ROYAL AIR FORCE LAKENHEATH, England -- Manager and leader, they both mean the same thing. Right?
As a senior airman getting ready to head off to Airman Leadership School sometime in the near future, I caught myself wondering about what type of supervisor I would be; a manager or a leader?
According to dictionary.com, a manager is defined as:
- A person who has control or direction of an institution, business, etc., or of a part, division, or phase of it.
- A person who manages: the manager of our track team.
- A person who controls and manipulates resources and expenditures, as of a household.
And a leader is defined as:
- A person or thing that leads.
- A guiding or directing head, as of an army, movement, or political group.
According to Warren G. Bennis (page 243 of the Professional Development Guide) a leader is someone who gets people to want to do what needs to be done. Leaders motivate, develop and inspire subordinates.
To skim through the above definitions quickly, you would think a leader and a manager are one in the same, interchangeable. But if you take a closer look, there are a few key words that really distinguish the two from each other.
We'll start with manager. A person who has control or direction, a person who controls. So to me, a manager is someone who merely controls their subordinates and tries to simply control their environment around them to get the end result.

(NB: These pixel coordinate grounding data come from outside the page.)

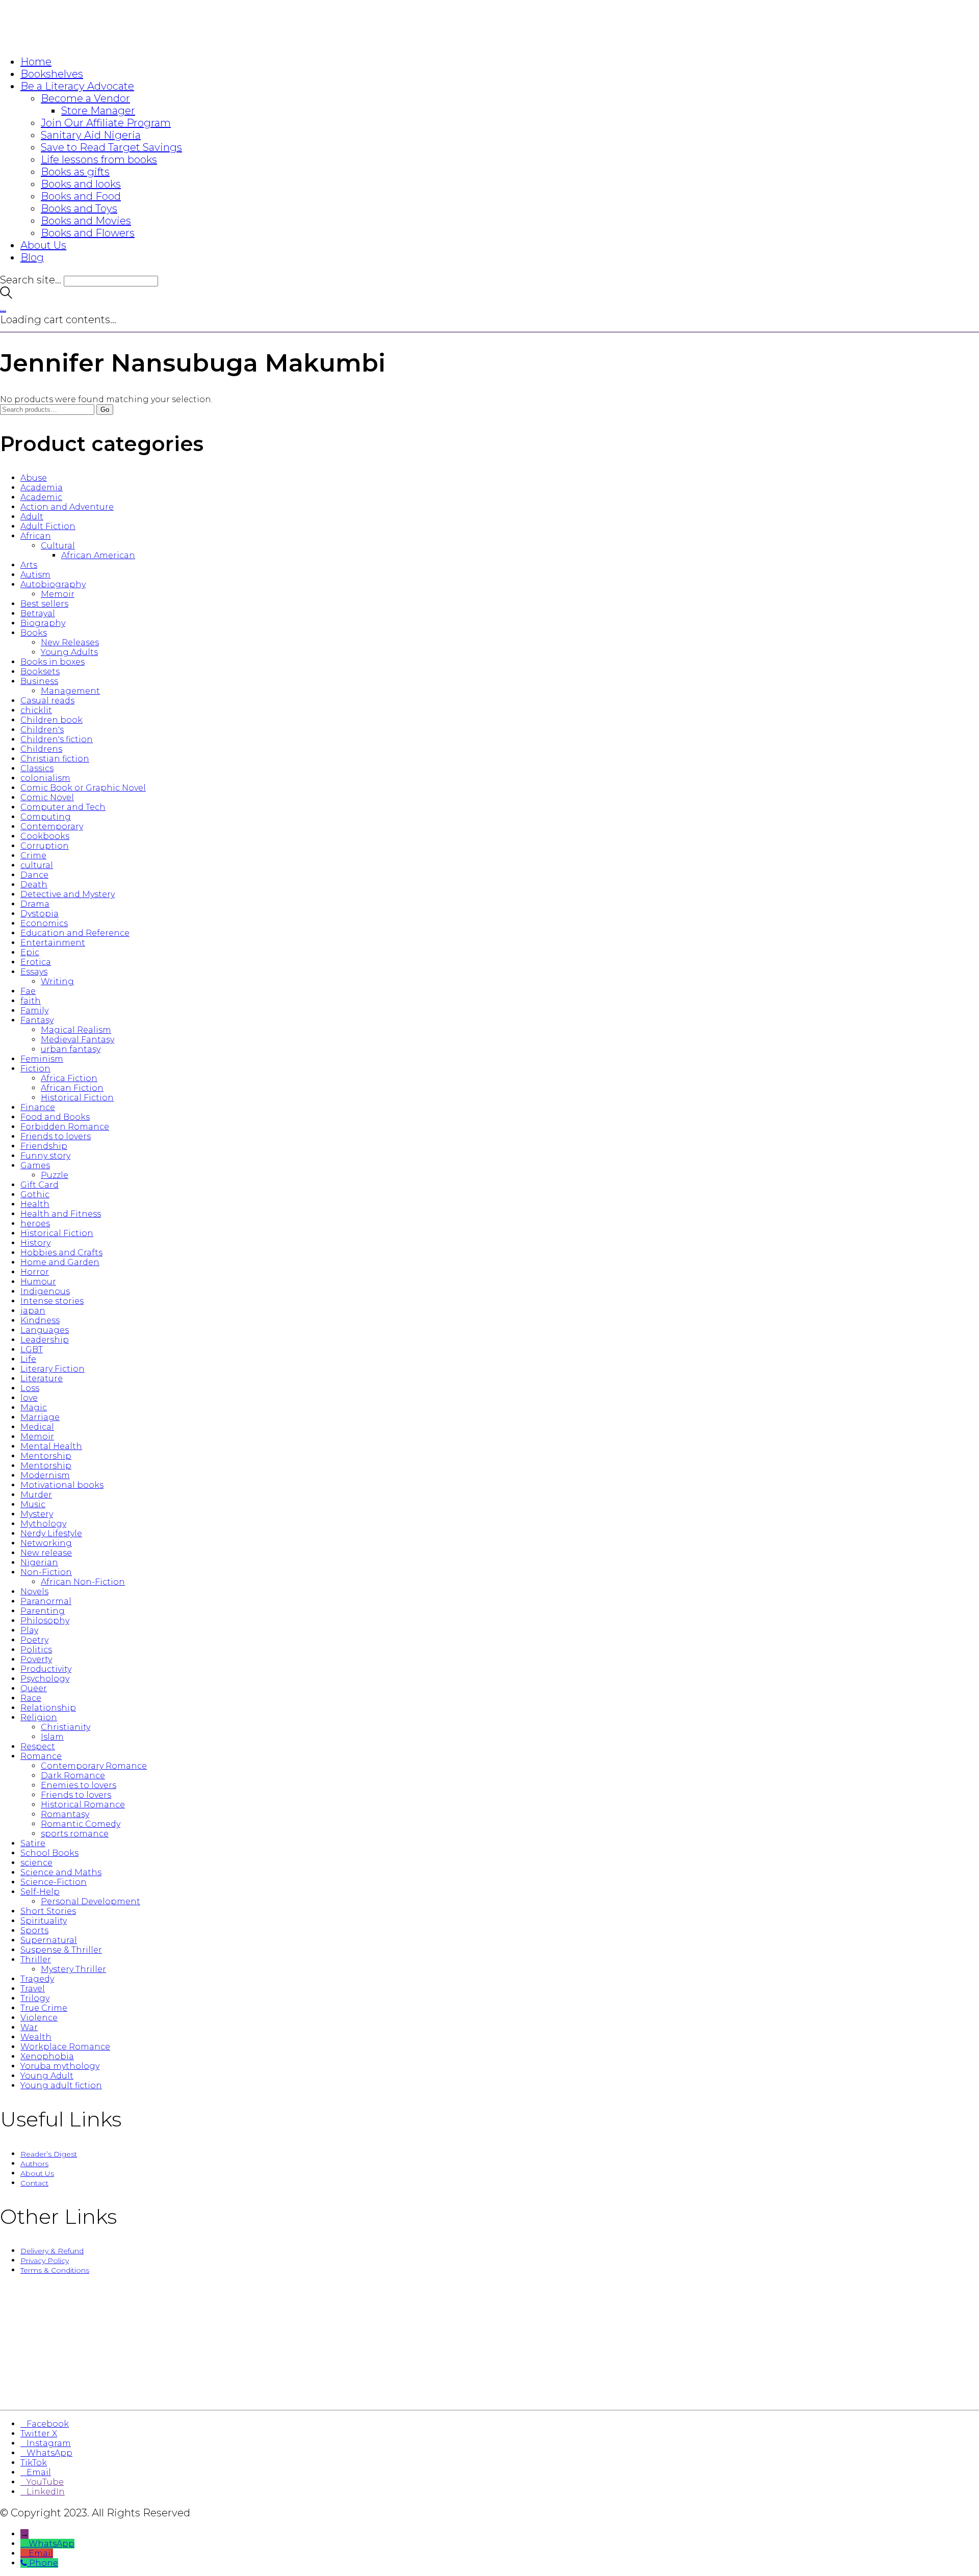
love (29, 1398)
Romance (41, 1756)
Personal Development (90, 1901)
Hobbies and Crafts (61, 1252)
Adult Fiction (47, 526)
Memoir (57, 594)
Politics (36, 1649)
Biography (42, 623)
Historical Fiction (77, 1097)
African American (98, 555)
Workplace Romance (65, 2047)
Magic (33, 1407)
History (35, 1243)
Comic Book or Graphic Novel (83, 788)
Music (32, 1504)
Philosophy (44, 1620)
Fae (28, 991)
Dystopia (39, 913)
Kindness (40, 1320)
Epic (29, 952)
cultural (36, 865)
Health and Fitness (60, 1214)
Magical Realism (76, 1030)
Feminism (41, 1059)
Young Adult (46, 2076)
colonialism (45, 778)
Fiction (35, 1068)
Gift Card (39, 1185)
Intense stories (52, 1301)
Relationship (48, 1708)
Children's (42, 729)
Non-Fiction (46, 1572)
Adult (31, 516)
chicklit (36, 710)
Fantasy (37, 1020)
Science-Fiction (53, 1882)
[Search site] (6, 295)
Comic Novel (47, 797)
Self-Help (40, 1892)
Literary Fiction (52, 1369)
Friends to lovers (55, 1136)
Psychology (44, 1679)
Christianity (65, 1727)
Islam (52, 1737)
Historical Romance (83, 1804)
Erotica (35, 962)
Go (104, 409)
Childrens (41, 749)
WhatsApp (51, 2543)
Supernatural (48, 1940)
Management (70, 691)
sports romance (75, 1833)
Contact (34, 2183)
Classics (37, 768)
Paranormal (45, 1601)
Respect (37, 1746)
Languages (44, 1330)
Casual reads (47, 700)
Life (28, 1359)
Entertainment (52, 943)
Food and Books (55, 1117)
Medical (37, 1427)
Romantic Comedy (80, 1824)
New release (46, 1553)
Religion (38, 1717)
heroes (35, 1223)
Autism (35, 575)
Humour (38, 1281)
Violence (39, 2017)
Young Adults (69, 652)
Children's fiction (56, 739)
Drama (34, 904)
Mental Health (51, 1446)
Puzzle (54, 1175)
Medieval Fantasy (77, 1039)
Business (39, 681)
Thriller (35, 1959)
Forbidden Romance (64, 1127)
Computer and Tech (63, 807)
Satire (32, 1843)
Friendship (43, 1146)
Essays (33, 972)
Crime (33, 855)
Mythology (43, 1524)
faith (30, 1001)
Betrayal (37, 613)
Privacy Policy (44, 2260)
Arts (28, 565)
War (29, 2027)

Now on to leader. The word that has the most significance in that definition is guiding. Based on the examples listed above, a leader is someone that guides and inspires subordinates to achieve a common goal.
Here is what I have come up with. A manager is a person who considers subordinates simply as pieces of a puzzle, a means to an end to the current problem, resources to be manipulated and controlled to achieve a desired outcome. A leader is a person with a different take on subordinates. Those pieces of the puzzle that a manager sees, the leader views them each as individuals, each with a different skill set that if appropriately developed and guided will benefit both. To sum it all up, managers are people you work for, and although you may work for a leader, at the end of the day you just feel like you are working with them toward a common goal.
Again I ask myself, which one will I be? The truth is you have to be a little bit of both. I hope to be an inspiring leader who manages when needed.